What needs to be done:
All records below must be reproduced exactly, although any pictures they contain are to be omitted.

--- START ---

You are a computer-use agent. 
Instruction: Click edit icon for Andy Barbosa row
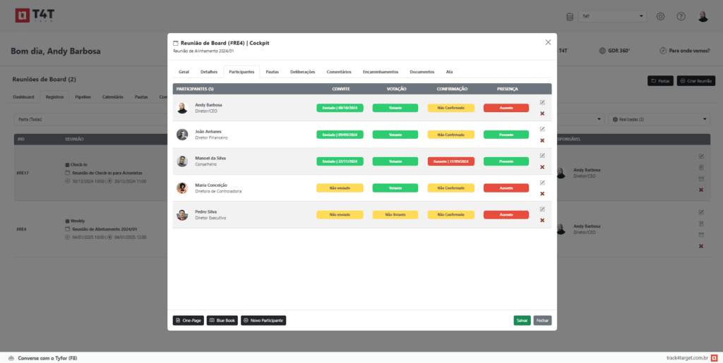tap(542, 103)
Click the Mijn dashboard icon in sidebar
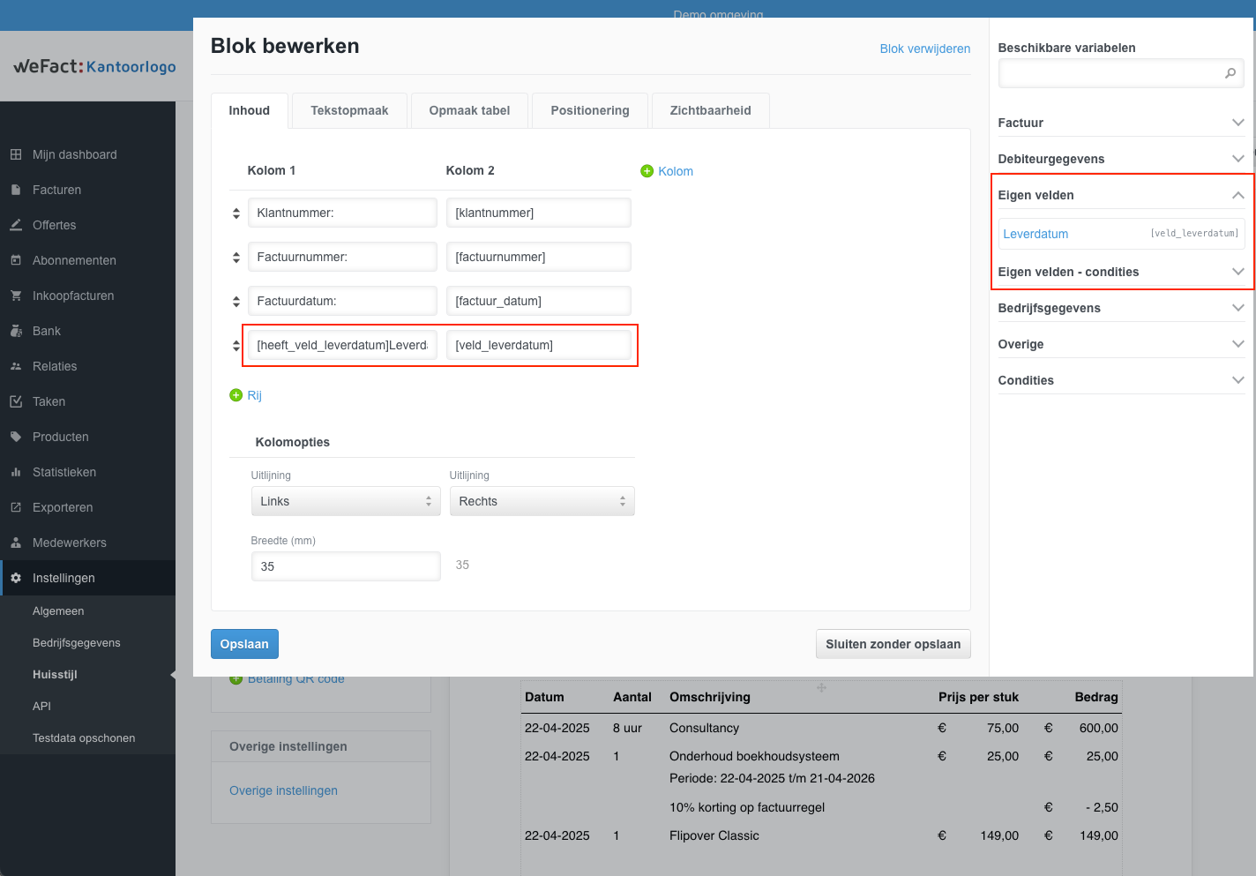Image resolution: width=1256 pixels, height=876 pixels. (x=16, y=154)
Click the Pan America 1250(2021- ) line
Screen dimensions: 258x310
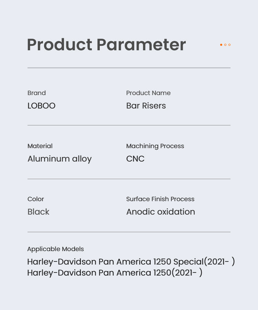(x=115, y=273)
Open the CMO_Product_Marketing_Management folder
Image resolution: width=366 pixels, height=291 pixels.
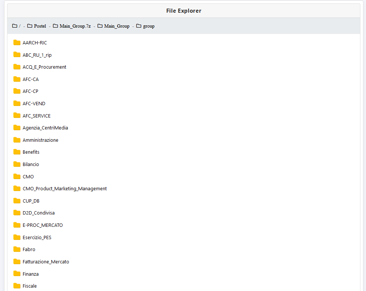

--- END ---

Result below:
You are a computer-use agent. 
Instruction: Click edit icon for Andy Barbosa row
tap(542, 103)
Click the Mijn dashboard icon in sidebar
Image resolution: width=1256 pixels, height=876 pixels. (x=16, y=154)
Click the Pan America 1250(2021- ) line
Screen dimensions: 258x310
(x=115, y=273)
Open the CMO_Product_Marketing_Management folder
Image resolution: width=366 pixels, height=291 pixels.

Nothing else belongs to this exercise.